TASK INSTRUCTIONS »
In the material below, find every line that contains the word "beside" and copy each of those lines.

A run of records
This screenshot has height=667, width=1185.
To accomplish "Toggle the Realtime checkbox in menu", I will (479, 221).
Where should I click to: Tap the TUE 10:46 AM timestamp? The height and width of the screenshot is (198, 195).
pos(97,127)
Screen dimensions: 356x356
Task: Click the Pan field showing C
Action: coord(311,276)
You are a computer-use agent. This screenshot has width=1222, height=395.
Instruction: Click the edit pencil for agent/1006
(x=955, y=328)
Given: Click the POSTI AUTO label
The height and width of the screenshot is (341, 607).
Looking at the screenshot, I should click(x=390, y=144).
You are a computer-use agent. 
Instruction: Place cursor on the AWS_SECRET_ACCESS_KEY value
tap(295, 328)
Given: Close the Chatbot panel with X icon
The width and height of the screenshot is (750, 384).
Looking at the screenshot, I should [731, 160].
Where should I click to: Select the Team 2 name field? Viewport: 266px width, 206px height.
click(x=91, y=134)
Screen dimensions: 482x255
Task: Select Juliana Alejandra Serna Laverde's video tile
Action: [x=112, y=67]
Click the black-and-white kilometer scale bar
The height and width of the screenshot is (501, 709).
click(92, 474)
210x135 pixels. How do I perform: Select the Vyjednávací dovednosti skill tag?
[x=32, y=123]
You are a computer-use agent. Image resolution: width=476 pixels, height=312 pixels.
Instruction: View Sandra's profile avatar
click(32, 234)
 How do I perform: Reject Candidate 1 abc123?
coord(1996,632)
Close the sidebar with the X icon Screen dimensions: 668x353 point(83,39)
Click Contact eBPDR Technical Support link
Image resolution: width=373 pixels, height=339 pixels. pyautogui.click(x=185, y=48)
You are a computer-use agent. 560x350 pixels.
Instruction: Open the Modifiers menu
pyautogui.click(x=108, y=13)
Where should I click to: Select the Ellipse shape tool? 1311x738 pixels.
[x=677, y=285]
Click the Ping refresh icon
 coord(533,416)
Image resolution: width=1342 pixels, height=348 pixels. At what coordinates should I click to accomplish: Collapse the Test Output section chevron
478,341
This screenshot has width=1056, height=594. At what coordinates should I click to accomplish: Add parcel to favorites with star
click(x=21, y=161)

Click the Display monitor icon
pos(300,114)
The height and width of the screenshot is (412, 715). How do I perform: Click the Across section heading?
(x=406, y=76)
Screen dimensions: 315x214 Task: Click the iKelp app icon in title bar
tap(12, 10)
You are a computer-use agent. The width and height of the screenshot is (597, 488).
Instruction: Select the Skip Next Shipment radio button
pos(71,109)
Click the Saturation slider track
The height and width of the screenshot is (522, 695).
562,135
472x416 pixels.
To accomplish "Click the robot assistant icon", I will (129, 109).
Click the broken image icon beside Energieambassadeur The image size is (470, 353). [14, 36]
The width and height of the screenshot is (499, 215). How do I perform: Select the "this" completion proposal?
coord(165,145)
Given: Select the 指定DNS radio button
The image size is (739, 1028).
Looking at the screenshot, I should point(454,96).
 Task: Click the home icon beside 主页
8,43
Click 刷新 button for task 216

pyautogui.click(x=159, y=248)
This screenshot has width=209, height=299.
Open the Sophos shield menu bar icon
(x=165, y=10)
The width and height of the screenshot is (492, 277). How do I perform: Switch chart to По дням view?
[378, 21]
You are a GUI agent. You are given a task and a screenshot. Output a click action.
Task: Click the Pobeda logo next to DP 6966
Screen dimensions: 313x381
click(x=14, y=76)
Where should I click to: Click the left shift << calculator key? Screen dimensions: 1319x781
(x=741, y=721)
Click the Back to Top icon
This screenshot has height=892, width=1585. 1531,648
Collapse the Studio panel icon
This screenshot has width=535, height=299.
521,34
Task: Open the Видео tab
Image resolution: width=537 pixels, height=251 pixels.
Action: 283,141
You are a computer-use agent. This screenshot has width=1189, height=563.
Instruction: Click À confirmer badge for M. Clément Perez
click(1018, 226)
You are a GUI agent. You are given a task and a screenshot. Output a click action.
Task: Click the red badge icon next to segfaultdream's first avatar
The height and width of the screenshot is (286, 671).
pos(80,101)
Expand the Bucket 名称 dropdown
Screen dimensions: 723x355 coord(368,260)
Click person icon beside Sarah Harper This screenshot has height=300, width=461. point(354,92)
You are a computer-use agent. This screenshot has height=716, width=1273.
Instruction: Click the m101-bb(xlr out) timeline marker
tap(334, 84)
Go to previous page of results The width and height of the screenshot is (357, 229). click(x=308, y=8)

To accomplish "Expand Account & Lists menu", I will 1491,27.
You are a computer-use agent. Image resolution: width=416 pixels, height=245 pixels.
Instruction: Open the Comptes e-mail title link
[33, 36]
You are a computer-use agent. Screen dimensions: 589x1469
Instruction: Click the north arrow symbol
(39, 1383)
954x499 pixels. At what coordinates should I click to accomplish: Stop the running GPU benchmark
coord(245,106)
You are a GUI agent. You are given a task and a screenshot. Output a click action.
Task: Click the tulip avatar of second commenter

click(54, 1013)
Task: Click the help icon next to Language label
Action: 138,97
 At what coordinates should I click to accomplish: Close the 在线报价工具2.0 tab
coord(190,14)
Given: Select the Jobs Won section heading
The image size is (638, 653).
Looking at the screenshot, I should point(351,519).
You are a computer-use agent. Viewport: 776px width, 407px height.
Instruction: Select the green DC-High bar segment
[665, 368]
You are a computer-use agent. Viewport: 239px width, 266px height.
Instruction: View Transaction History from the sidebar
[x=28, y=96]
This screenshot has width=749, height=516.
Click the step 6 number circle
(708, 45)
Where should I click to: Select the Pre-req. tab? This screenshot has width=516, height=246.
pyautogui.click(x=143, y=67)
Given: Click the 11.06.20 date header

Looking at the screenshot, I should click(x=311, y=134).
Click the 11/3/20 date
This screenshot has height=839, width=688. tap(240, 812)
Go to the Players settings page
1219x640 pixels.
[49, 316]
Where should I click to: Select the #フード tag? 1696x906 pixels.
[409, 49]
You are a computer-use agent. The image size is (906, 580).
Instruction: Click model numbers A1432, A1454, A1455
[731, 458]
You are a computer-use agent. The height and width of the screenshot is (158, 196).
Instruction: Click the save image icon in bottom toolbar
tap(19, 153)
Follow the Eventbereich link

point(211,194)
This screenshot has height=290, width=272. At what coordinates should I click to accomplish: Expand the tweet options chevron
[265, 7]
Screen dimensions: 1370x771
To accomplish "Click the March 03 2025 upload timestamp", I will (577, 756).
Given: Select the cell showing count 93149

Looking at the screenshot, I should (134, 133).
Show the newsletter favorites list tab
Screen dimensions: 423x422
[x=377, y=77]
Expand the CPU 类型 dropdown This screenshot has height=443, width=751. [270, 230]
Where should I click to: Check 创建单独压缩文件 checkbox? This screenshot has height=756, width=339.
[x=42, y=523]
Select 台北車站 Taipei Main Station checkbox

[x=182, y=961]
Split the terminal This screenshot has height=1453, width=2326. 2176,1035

COMPLETE ANSWER »
Click the broken image icon beside Energieambassadeur The image size is (470, 353). [14, 36]
 Task: Click the home icon beside 主页
Click person icon beside Sarah Harper This screenshot has height=300, width=461. point(354,92)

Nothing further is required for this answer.